De NIS2 is een ‘directive’ (richtlijn) vanuit de Europese Unie. Lidstaten moeten een ‘directive’ binnen een bepaalde tijd omzetten in een wet voor hun eigen land. In het geval van de NIS2 was de deadline hiervoor 17 oktober 2024. De meeste EU-lidstaten, waaronder Nederland, hebben deze deadline niet gehaald. Hierdoor hebben organisaties in Nederland die onder de NIS2 vallen bepaalde rechten gekregen, maar nog geen verplichtingen.
Conceptwet
De NIS2 wordt in Nederlandse wet omgezet via de Cyberbeveiligingswet, afgekort tot Cbw. De Cbw heeft een eerste conceptversie gekend, waarop iedereen in een consultatieperiode feedback heeft kunnen geven. Deze feedback is beoordeeld en er is dus een nieuwe versie. Deze conceptversie is openbaar: https://wetgevingskalender.overheid.nl/Regeling/WGK014627
De conceptwet wordt achtereenvolgens in de Tweede Kamer en in de Eerste Kamer behandeld. Na goedkeuring in beide Kamers wordt de wet definitief. De huidige verwachting is dat dit in het derde of vierde kwartaal van 2025 zal zijn. Dit wetgevingstraject vindt plaats onder verantwoordelijkheid van het ministerie van Justitie en Veiligheid en geldt voor alle sectoren.
Cyberbeveiligingsbesluit
Een wet kan verder uitgewerkt worden in een zogenaamde Algemene Maatregel van Bestuur (AMvB). De Cbw kent een dergelijke uitwerking, met de naam ‘Cyberbeveiligingsbesluit’. In de AMvB is bijvoorbeeld de zorgplicht die in de Cbw staat, verder uitgewerkt. Voor deze AMvB loopt nu een consultatieperiode, vergelijkbaar met de consultatieperiode van de Cbw zelf afgelopen jaar. De consultatieperiode van de AmvB duurt tot en met 30 maart 2025.
De consultatieversie van de AMvB is openbaar: https://www.internetconsultatie.nl/cyberbeveiligingsbesluit/b1;
Een AMvB kan door de verantwoordelijke minister worden vastgesteld en hoeft dus niet langs de Tweede Kamer en Eerste Kamer.

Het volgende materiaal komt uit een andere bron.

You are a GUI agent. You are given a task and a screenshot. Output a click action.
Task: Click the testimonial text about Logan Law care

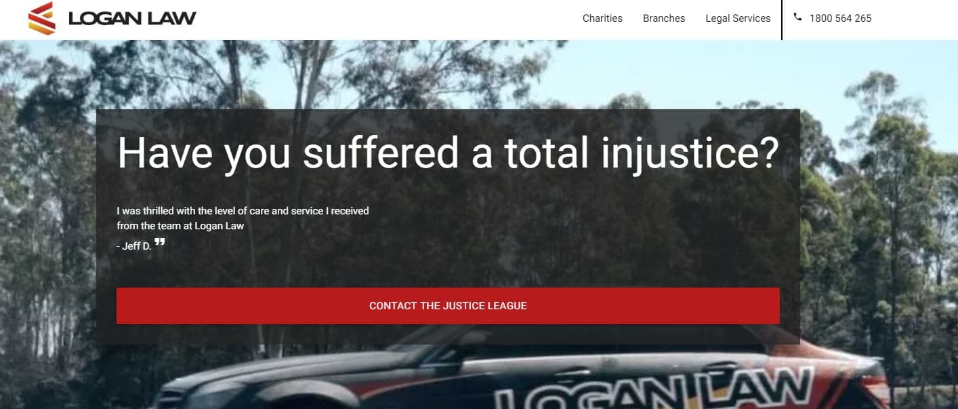click(243, 218)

Daardoor kan de AMvB waarschijnlijk gelijk met de Cbw zelf definitief worden. Ook de AMvB geldt voor alle sectoren.
Per sector
Sommige onderwerpen zijn belangrijk om per sector te regelen. Dan kan een minister die verantwoordelijk is voor zo’n sector een ministeriële regeling maken onder de AMvB. Dat kan pas als de AMvB klaar is. Het ministerie van VWS wil dit doen, om bijvoorbeeld Z‑CERT aan te wijzen als ‘sectoraal CSIRT voor de gezondheidszorg’ en om de meldplicht voor incidenten voor de zorg uit te werken. De tekst van deze regeling is nog niet bekend omdat de AMvB nog niet klaar is. Wordt vervolgd!